Instructions for the task: What lines of the material below hold the string "will"? Copy them out.
((
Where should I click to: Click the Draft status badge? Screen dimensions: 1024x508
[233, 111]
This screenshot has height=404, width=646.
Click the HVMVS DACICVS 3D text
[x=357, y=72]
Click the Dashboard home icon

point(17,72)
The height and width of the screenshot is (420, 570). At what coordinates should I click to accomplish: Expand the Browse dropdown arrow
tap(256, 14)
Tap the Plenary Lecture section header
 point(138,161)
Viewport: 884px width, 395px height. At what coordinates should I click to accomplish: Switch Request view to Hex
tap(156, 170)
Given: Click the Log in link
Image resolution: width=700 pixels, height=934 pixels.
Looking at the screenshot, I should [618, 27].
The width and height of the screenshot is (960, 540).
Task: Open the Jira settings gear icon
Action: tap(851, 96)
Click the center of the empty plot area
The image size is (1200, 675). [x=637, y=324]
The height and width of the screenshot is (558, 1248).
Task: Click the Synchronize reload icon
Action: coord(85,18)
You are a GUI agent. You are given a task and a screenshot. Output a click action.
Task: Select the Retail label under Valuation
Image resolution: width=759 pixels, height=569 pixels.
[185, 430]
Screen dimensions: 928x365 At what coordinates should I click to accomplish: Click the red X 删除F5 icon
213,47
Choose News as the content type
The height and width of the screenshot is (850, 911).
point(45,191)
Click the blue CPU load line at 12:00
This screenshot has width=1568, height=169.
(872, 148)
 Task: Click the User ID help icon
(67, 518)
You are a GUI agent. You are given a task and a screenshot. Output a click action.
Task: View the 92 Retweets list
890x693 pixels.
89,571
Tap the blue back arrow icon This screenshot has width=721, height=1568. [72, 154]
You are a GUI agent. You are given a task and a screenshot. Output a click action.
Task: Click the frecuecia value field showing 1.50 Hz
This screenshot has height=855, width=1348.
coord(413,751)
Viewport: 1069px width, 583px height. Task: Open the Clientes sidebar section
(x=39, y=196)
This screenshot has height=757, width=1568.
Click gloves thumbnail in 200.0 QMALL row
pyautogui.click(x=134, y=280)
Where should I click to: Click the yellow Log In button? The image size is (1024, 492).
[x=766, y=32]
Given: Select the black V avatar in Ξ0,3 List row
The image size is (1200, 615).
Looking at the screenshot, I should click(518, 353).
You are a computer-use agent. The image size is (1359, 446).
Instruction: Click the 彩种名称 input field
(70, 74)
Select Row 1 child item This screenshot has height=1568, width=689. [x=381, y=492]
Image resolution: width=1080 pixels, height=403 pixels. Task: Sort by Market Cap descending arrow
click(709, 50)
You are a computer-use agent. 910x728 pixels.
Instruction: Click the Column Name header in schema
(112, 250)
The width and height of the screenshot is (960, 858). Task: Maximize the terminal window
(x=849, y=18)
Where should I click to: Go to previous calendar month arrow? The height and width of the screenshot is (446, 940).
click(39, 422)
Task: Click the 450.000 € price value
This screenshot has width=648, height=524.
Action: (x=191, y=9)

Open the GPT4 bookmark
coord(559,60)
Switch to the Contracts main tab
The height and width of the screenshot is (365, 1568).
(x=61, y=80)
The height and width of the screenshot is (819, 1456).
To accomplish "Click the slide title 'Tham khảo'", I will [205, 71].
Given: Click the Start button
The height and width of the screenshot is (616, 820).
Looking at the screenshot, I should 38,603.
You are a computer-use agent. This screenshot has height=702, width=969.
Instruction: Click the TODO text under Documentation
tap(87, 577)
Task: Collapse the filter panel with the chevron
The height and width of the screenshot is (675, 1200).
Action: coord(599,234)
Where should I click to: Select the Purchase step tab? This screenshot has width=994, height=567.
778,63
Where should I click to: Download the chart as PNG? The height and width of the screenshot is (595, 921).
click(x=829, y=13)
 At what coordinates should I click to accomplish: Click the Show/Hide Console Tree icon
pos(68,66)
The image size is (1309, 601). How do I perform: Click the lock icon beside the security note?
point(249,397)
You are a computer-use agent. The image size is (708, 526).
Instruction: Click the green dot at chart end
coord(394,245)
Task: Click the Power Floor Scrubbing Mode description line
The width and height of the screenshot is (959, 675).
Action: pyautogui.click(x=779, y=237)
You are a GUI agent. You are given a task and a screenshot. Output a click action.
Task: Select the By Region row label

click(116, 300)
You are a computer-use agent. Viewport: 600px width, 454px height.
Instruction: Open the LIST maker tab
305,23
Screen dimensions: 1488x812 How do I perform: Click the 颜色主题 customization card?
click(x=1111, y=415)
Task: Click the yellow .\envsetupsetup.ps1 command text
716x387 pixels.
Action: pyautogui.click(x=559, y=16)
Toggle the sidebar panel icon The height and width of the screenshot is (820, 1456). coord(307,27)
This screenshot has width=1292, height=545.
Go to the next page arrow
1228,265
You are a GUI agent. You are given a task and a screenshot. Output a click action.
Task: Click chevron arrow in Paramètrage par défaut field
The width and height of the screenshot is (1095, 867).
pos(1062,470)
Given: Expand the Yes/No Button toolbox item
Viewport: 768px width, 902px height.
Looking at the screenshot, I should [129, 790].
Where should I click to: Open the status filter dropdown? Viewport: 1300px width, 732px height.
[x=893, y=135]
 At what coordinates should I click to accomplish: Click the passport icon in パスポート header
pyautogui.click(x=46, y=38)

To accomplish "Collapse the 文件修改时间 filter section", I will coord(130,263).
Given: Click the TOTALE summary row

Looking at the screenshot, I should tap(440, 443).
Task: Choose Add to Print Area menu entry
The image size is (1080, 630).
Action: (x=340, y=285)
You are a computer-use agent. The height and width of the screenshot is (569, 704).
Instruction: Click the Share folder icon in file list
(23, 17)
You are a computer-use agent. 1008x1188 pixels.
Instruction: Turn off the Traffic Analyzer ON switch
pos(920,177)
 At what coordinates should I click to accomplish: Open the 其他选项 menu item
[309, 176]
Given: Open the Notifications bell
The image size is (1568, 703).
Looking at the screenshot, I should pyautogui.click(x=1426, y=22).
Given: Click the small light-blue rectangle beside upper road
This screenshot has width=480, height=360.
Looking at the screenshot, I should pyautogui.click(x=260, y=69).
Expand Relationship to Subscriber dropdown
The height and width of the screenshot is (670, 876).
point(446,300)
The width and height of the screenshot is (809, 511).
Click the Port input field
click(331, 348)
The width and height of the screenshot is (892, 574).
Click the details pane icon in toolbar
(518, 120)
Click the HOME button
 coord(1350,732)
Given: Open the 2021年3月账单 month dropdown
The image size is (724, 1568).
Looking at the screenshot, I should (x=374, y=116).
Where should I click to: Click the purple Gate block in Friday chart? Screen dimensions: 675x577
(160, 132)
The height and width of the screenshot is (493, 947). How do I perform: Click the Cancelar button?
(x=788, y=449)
))
Exercise result:
To accomplish "Click the slide title 'Tham khảo'", I will [205, 71].
To accomplish "Collapse the 文件修改时间 filter section", I will coord(130,263).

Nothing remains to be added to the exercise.